Publication details [#12032]

Economou, Marina, Michael Madianos, Lily Evangelia Peppou, Kyriakos Souliotis, Athanasios Patelakis and Costas Stefanis. 2014. Cognitive social capital and mental illness during economic crisis: A nationwide population-based study in Greece. Social Science & Medicine 100 : 141–147. 7 pp.
Publication type
Article in journal
Publication language
Place, Publisher
Amsterdam: Elsevier


The present study investigates the link between two indices of cognitive social capital; namely interpersonal and institutional trust, and the presence of major depression and generalized anxiety disorder in the Greek population in the light of the ongoing financial crisis. A sample of 2256 respondents took part in a cross-sectional nationwide telephone survey in the time period February–April 2011 (Response Rate = 80.5%).
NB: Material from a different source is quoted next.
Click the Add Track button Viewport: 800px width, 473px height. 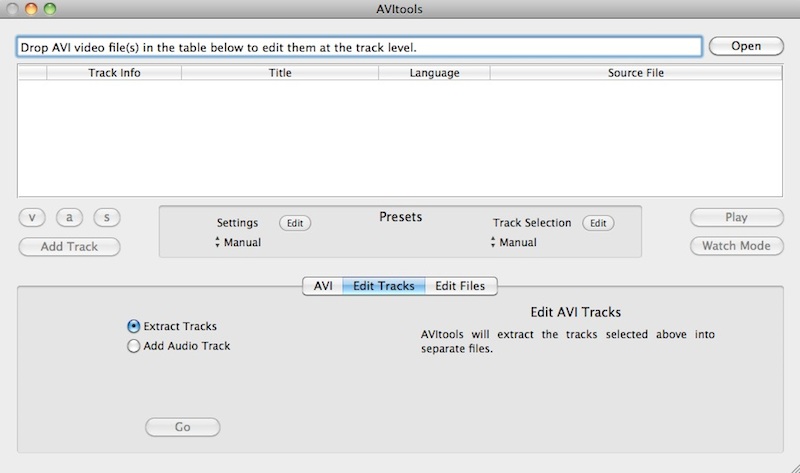pyautogui.click(x=69, y=246)
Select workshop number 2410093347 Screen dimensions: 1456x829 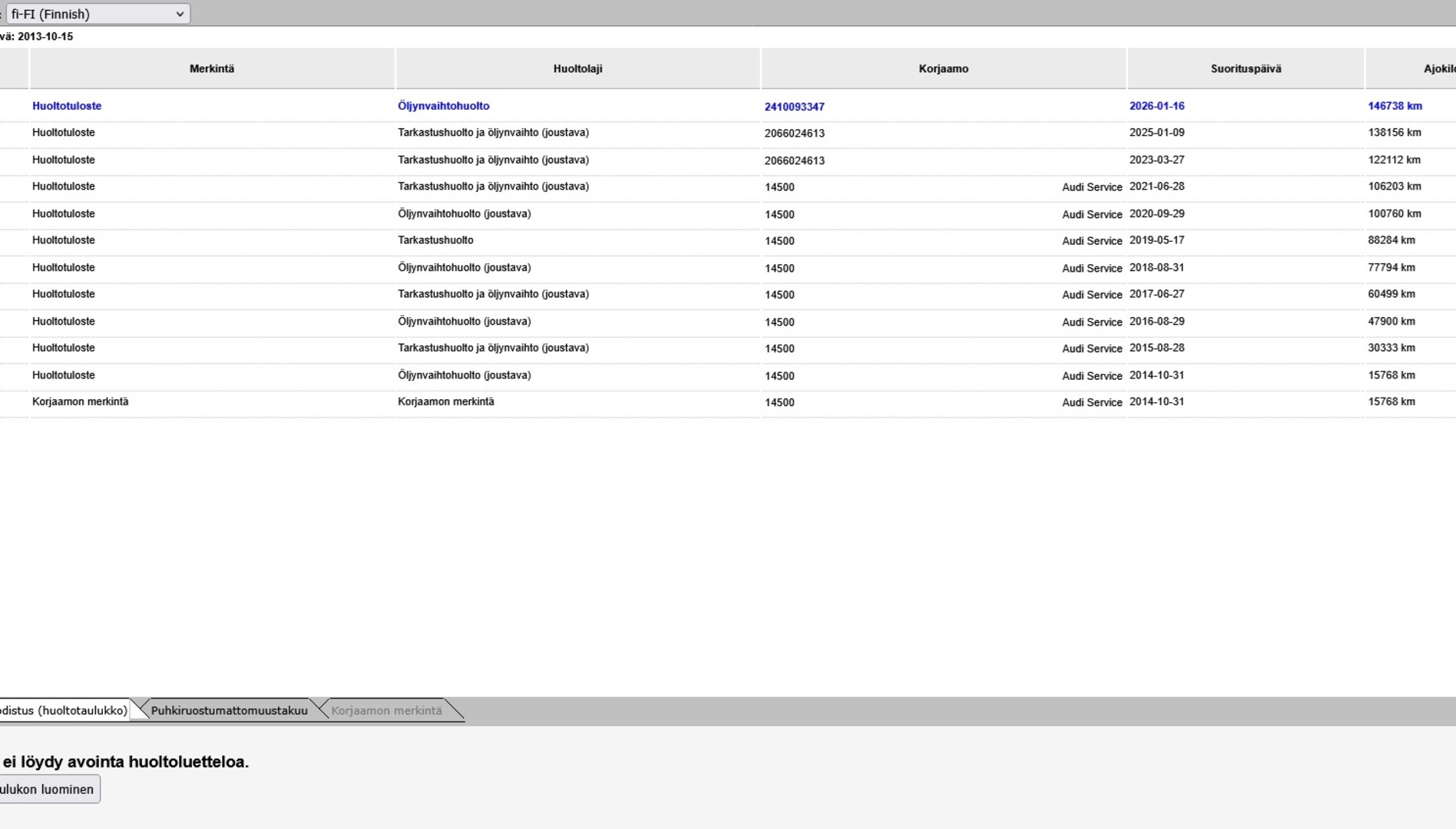(x=794, y=107)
Major depression and generalized anxiety disorder were assessed with the Structured Clinical Interview, while for interpersonal and institutional trust the pertinent questions of the European Social Survey were employed. Socio-demographic variables were also included in the research , while participants' degree of financial strain was assessed through the Index of Personal Economic Distress. Both interpersonal and institutional trust were found to be considered protective factors against the presence of major depression, but not against generalized anxiety disorder for people experiencing low economic hardship. Nonetheless, in people experiencing high financial strain, interpersonal and institutional trust were not found to bear any association with the presence of the two disorders. The results of our study show that the effect of social capital on mental health is not uniform, as evident by the different pattern of results for the two disorders. Furthermore, cognitive social capital no longer exerts its protective influence on mental health, if individuals experience high economic distress. As a corollary of this, interventions aiming at mitigating the mental health effects of economic downturns cannot rely solely on the enhancement of social capital, but also on alleviating economic burden.